With a dozen fewer playoff games this year than last, that adds up to big money.

“You’re probably losing somewhere in the neighborhood of half a million to a million in sales,” Prendergast said. “So, without the Lakers and the Kings in the playoffs, you’re dead in the water. There’s nothing going on.”

He said that’s especially tough for business within LA Live proper, where he said tenants pay as much as $7 or $8 a square foot a month – a super-premium price that can only be justified by the kinds of crowds drawn by sporting events.

More than sports

But some businesses point out that sports aren’t the only attraction bringing customers to the area.

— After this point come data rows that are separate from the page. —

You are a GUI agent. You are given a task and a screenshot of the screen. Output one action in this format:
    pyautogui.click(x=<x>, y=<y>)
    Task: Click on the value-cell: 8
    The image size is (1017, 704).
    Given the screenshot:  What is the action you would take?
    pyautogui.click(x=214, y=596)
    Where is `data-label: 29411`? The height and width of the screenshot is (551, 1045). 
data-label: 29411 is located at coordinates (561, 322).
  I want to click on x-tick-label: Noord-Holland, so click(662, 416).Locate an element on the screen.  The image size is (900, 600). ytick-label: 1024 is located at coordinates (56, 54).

Javier Cano, vice president and market general manager overseeing both the Ritz-Carlton and JW Marriott hotels at LA Live, said the majority of the hotels’ business – about 65 percent – is made up of group bookings and conventions.

He said the hotel is often at full occupancy, regardless of what’s on tap at Staples, and that would-be customers wanting to stay at the hotels to see a playoff game are often unable to book a room anyway.

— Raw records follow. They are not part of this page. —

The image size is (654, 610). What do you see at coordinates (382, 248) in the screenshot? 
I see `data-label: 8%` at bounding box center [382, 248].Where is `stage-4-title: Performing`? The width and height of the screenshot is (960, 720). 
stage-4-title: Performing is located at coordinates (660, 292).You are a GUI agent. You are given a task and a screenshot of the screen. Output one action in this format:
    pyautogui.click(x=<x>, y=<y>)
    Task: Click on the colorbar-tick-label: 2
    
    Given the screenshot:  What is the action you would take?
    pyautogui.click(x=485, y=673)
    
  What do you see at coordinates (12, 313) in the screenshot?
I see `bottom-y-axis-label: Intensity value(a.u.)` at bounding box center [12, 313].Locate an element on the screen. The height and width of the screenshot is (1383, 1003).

The traffic from hotel conventions and neighboring activity from the Los Angeles Convention Center, such as the massive Electronic Entertainment Expo it hosted last week, helps sustain merchants including Red Mango, a frozen yogurt and smoothie shop.

Kathy Hamill, who owns the Red Mango franchise at LA Live, said May was a slow month for the shop, though not a terrible one.

“We have a lot of options to keep us sustained even when games aren’t happening,” Hamill said.

For example, AEG hosts a yearly event called Summer in the City to drive traffic to the area on what planners call dark nights – that is, nights when no events are scheduled at Staples or the Microsoft Theater (formerly the Nokia Theater).

The events attempt to lure patrons with free performances, graffiti art demonstrations and pop-up retails shops as well as free parking and discounted restaurant prices. Those events can bring in as many as 10,000 people, according to Hamill.

That’s not equivalent to the more than 20,000 fans who might descend on Staples and LA Live for a playoff game, but it’s better than nothing for restaurants.

“We have to be a little more focused and do a little more work to get people down here with incentives,” said Cram of Tom’s Urban.